I pleaded with my father on the pay phone — she would be fine, she would get better, she would be there when I came home He didn’t argue back, just said, “Write her.” I was on a regular schedule of writing short, cheery updates to my grandparents, reassuring them that I was fine and couldn’t wait to see them when I got home. Now I sat down to write a different kind of letter, one that tried to convey how much she meant to me, how much she had taught me, how I wanted to emulate her rigor and rectitude, how much I loved and missed her. I couldn’t believe I had screwed up so badly, to be in this place when she needed me, when she was sick and maybe dying. 

Immediately after posting the letter, I asked the Camp secretary for a furlough request form. “Were you raised by your grandma?” she asked brusquely. When I said no, she told me there was no point in giving me the form — I would never be granted a furlough for a grandparent. I sharply said that I was furlough-eligible and would make the request anyway.
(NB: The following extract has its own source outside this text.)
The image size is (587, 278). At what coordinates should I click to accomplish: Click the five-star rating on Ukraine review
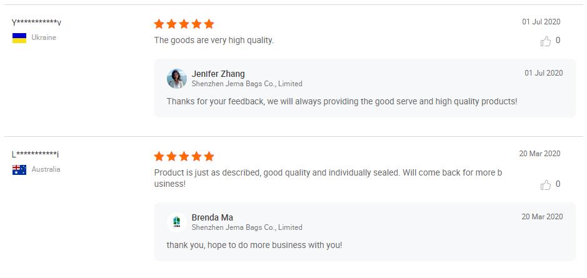pos(184,24)
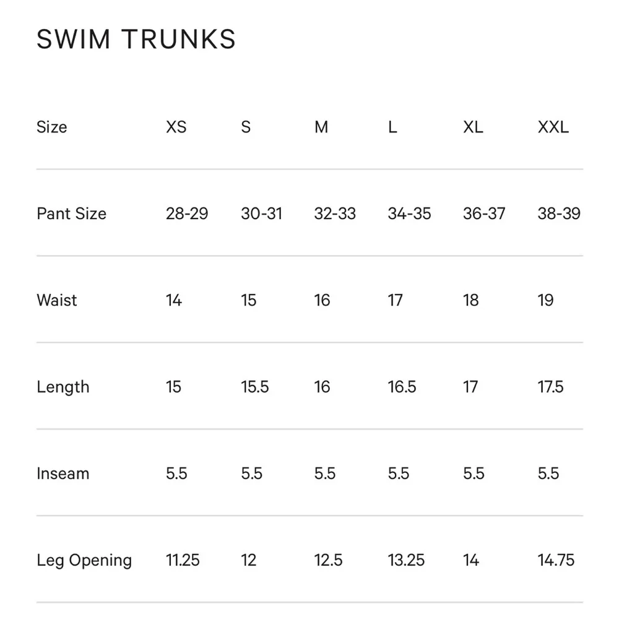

“Suit yourself,” she snapped. “

Kerman also complains a lot about the exit strategy for prisoners, and how they are not set up to succeed. They are not taught the skills of obtaining a job, a home, health insurance, or at the very least – a stable environment after leaving the confines of the prison.  This is something I can agree with, unlike Kerman’s stance on drug offenders and/or minor crime offenders not having to serve real time. Piper also apparently does not agree with the stoic and cold way that guards treat the prisoners, although I cannot think of how else a guard could treat someone in their care. Being kind can be seen as a weakness and be taken advantage of and the people incarcerated are in fact, proven criminals, no matter what for. I’m not sure what Piper was expecting from her handlers when she was locked up, but the prison guards can’t very well spend their time playing dominos or checkers with their wards. In fact, guards are forbidden from asking anything personal to the inmates under their care, and as this is a women’s prison and most of the guards are male, being overly friendly also opens the door for inappropriate relationships. Kerman spent pages and pages going on and on about one guard in particular who made a crude comment towards her and I had to wonder why she just couldn’t let it go – if the same comment had been said to her on a New York street or subway, she would have laughed it off and moved on with her life.

All in all, I give Orange is the New Black, the memoir, 3 out of 5 stars. While I know that it is critically acclaimed, I got tired of her diatribes on the unfairness of prison, especially as she had an endless supply of money on her tab for commissary,  had multiple visits each week the entire time she was an inmate (oh, sorry, she did complain at length about the time her fiancee did not come and visit her because he had a job interview), had more books and mail than she could read, and pretty much got her way any time she actually tried. Prison isn’t a vacation, after all – maybe someone should have told Piper that before she went away to “camp.”

I’d recommend it if you’ve got 48 hours to plow through this short book (its only 300 pages) and are curious about the real Piper and her real story, but if you’re reading it to gain insight into anything else you will be disappointed. A few notable characters from the television series do make an appearance, but they are far and few between and are not elaborated upon.